This Honda Civic trim level is priced higher than most

a yellow civic Si is on display at a car show
New Honda Civics, including a yellow Civic Si 2-door, are on display at AutoMobility LA. | (FREDERIC J. BROWN/AFP via Getty Images)

If you’re on the hunt for a good used car, then the 10th-generation Honda Civic sedan and coupe, produced from 2016 to 2021, are a great choice. Both body styles of this particular model were available in a few different trim levels — LX, EX, EX-L, Touring, and Si – so fitting the right one to your budget and needs is never too much of an issue.

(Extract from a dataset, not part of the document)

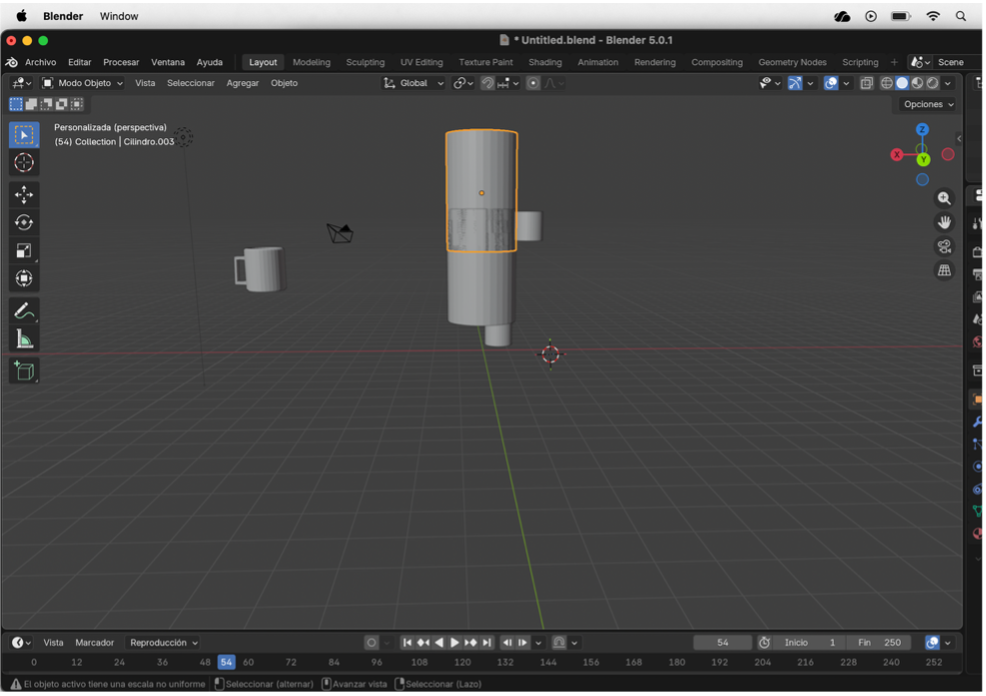Expand the Global transform orientation dropdown
This screenshot has width=986, height=696.
(415, 83)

However, if you run a search on used models right now, their prices are all over the place.

For example, a quick nationwide search on CarGurus reveals that many 10th-gen Civic LX and EX models are priced around $10,000 to $12,000, depending on the car’s location and condition, which is pretty fair. You can find EX-L and Touring models for around $17,000 to $20,000, which is also fair. But when it comes to the sportier Si trim level, many of them are priced anywhere from $25,000 to $30,000.

Keep in mind that the 2017 Civic Si had an MSRP of around $24,000 when it was new. In our search, we even saw a couple of different listings where the cars had over 40,000 miles on them and selling for above the original sticker price. In that case, buyer beware.

What’s so great about the 2017-2021 Honda Civic Si?

Aside from the global chip and inventory shortage, part of the reason the prices of this particular generation of the Civic Si is due to rarity. Much like its older sibling, the Civic Type R, the Civic Si is known for its elevated performance over its consumer-trimmed brethren and it’s also a niche car. Bear in mind that the Civic Si has always competed with cars like the Volkswagen GTI and Mazda3 Turbo, both of which really only attract performance-minded buyers on a budget.

What set the 10th-generation Civic Si apart from its competitors, though, is its responsive turbocharged 1.5-liter engine that produces 205 hp and is connected solely to a slick-shifting six-speed manual transmission. The power gets routed to the front wheels, but that doesn’t do much to hinder acceleration as Car and Driver clocked the 2020 Civic Si with a 0-60 mph time of a respectable 6.3 seconds.  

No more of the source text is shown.